§ Direction 1:
Decide whether each statement below agrees with the post on structural equation models. For (a), (b), and (c), answer yes or no and quote the words from the post that settle it.
(a) The post is the second in a series about structural equation models.
(b) Structural equation models trace their lineage to econometrics alone.
(c) The post teaches the PATH language in PROC CALIS.
§ Direction 2: Continue the post introducing structural equation models from the point where it stops.

§ Excerpted text:
BookmarkSubscribeRSS Feed

A Gentle Introduction to Structural Equation Models, Part 2: Linear Regression

Started ‎12-20-2023 by
Modified ‎12-20-2023 by
Views 585

 

This is the second in a multi-part series on structural equation models, or SEMs.

 

How does SEM work?

 

A structural equation model (SEM) is a modeling technique for explaining and testing hypotheses about complex relationships among variables (observed and unobserved) that make up a system or phenomenon. The models can cite their lineage back to psychometrics, econometrics, and biometrics, and are especially interesting for directly testing a complex hypothesis of interest in one go.

 

If you are new to SEM or to PROC CALIS, I suggest going back to read Part 1. It’s cool, I’ll wait until you come back.

 

In this post, you’ll learn to reframe regression models as path diagrams, and then add constraints to your working hypothesis or theory, going beyond what OLS regression can easily do. Finally, you will learn to use the PATH language in PROC CALIS to express a model as a set of graphical components that represent your new-and-improved theory specification.

 

A linear regression example

 

Let’s consider linear regression with one predictor:

 

01_CT_Screenshot-2023-11-30-132416.png

 

Select any image to see a larger version.

§ Data extract:
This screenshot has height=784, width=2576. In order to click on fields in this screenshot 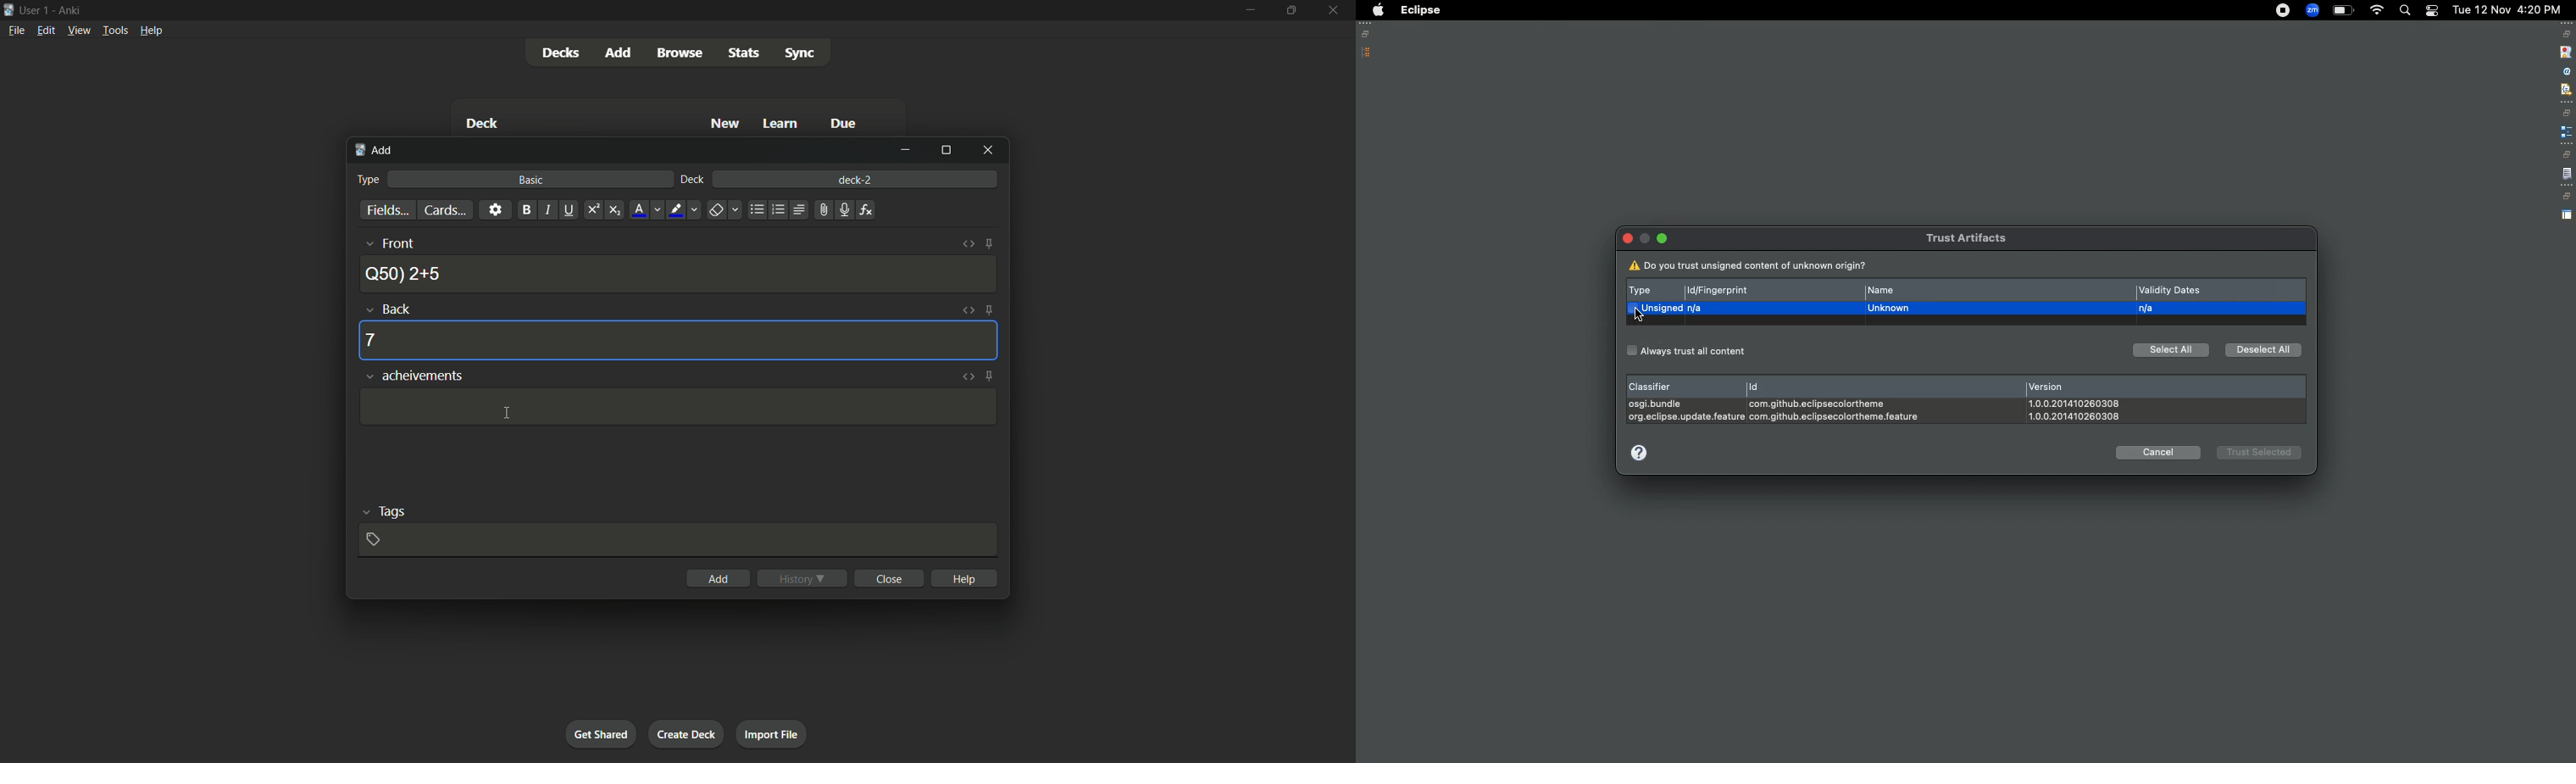, I will do `click(386, 211)`.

§ Final answer 1:
(a) Yes: "This is the second in a multi-part series on structural equation models, or SEMs."
(b) No: "The models can cite their lineage back to psychometrics, econometrics, and biometrics"
(c) Yes: "you will learn to use the PATH language in PROC CALIS"

§ Final answer 2:
Mobile users: To view the images, select the "Full" version at the bottom of the page.

 

If you wanted to represent this in a picture, you could put each variable in a box, and use a single-headed arrow to show the predictive direction.

 

02_CT_Screenshot-2023-11-30-132434-300x59.png

 

Now, let’s make it a multiple regression, extending to 2 predictors:

 

03_CT_Screenshot-2023-11-30-132443-300x39.png

 

Expressing a regression model as a diagram

 

We can make our picture a little richer. Let’s represent the random error in the model as a circle pointing to the response, Y. We can also use a double-headed arrow to represent the error variance. For completeness, we’ll add double-headed arrows to represent the variance of the predictors, like this:

 

04_CT_Screenshot-2023-11-30-132457-300x172.png

 

That’s a diagram of a multiple linear regression with 2 predictors. Extending the example to a third predictor:

 

05_CT_Screenshot-2023-11-30-132506.png

 

Can you envision what this diagram will look like? Well, we can make the picture even more informative. In multiple linear regression, the predictors are often correlated (as you well know if you’re someone whose data suffers from collinearity!). This time, let’s show the covariances among the predictors on our diagram by adding some more double-headed arrows:

 

06_CT_Screenshot-2023-11-30-132519-300x250.png

 

Writing the code for linear regression

 

These simple examples are easily fitted with any linear regression software such as:

 

PROC REG;
	MODEL y = x1;
	MODEL y = x1 x2;
    MODEL y = x1 x2 x3;
RUN;

You can also specify these models in PROC CALIS. For example, here’s the code for the model with 3 predictors:

 

PROC CALIS;
        PATH y <=== X1 X2 X3;
        PATHDIAGRAM DIAGRAM = initial EXOGCOV USEERR;
RUN;

 

But there’s so much more that you can do with SEM and a regression model.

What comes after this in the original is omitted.